Another day, another slipup by the Internal Revenue Service.
The incident involves the unwitting exposure of as many as 2,319 Social Security numbers, maybe more, according to a July 1 audit by the independent transparency and public-domain group Public.Resource.org. The identifying numbers were on the Internet for less than 24 hours, but the damage was done. And unfortunately, the data-breach concerns some of the most sensitive types of transactions: Those made by nonprofit political groups known as 527s.
Every so often, 527s have to file tax forms to the IRS, which then get added to a database. The database itself is hardly a secret; the IRS has been sending updated records routinely to Public.Resource.org, and it’s a favorite among political reporters.
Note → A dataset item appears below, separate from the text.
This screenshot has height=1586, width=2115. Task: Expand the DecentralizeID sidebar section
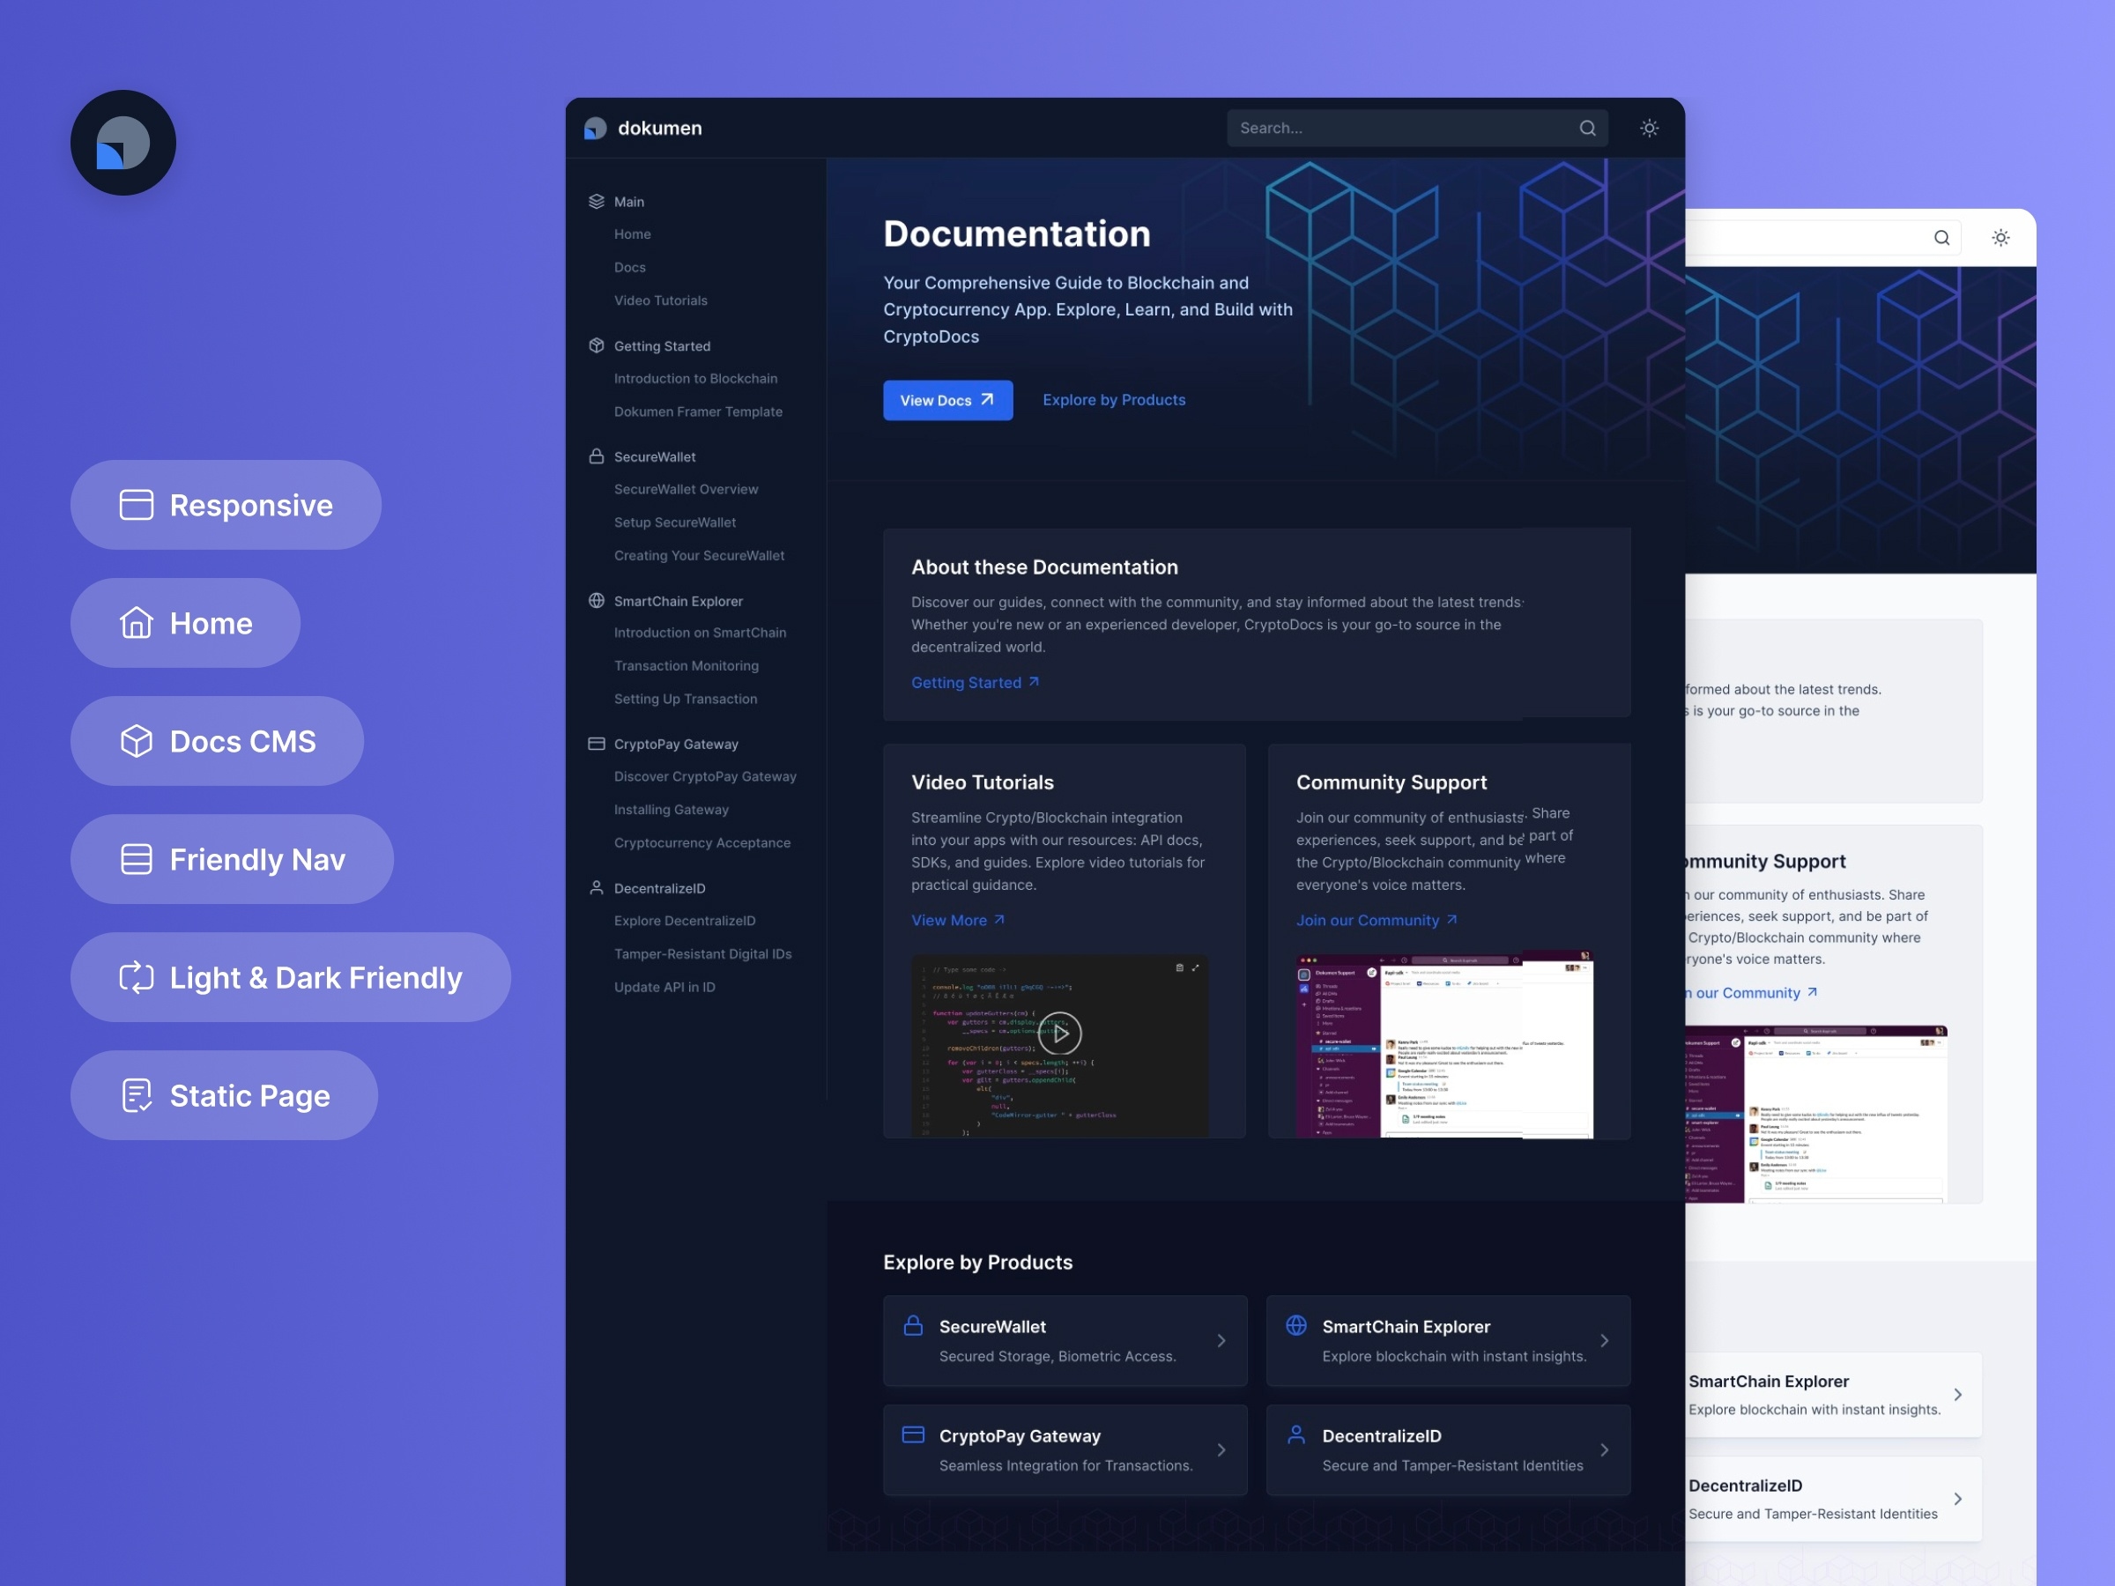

But when the IRS told the group’s founder, Carl Malamud, to disregard the Form 990-Ts included in the agency’s January release, he took a closer look at the files in question.
Of the more than 3,000 tax returns contained in the January update, 319 contained sensitive data the agency should have scrubbed, Malamud wrote in the report he filed to the inspector general’s office.
Read More: NationalJournal.com.
Now the number os Social Security Numbers exposed could be 100,000
Public.Resource.org. founder Carl Malamud told FoxNews.com on Monday night that roughly 100,000 Social Security numbers were exposed.
Malamud said in a statement on the group’s website that it hopes the Obama administration will act to restore access to the agency’s nonprofit database and resolve its concerns over what it described as a “serious violation of federal law.”
“It is time now for the administration to send a tiger team over to the [IRS] to help fix their information management practices,” Malamud said.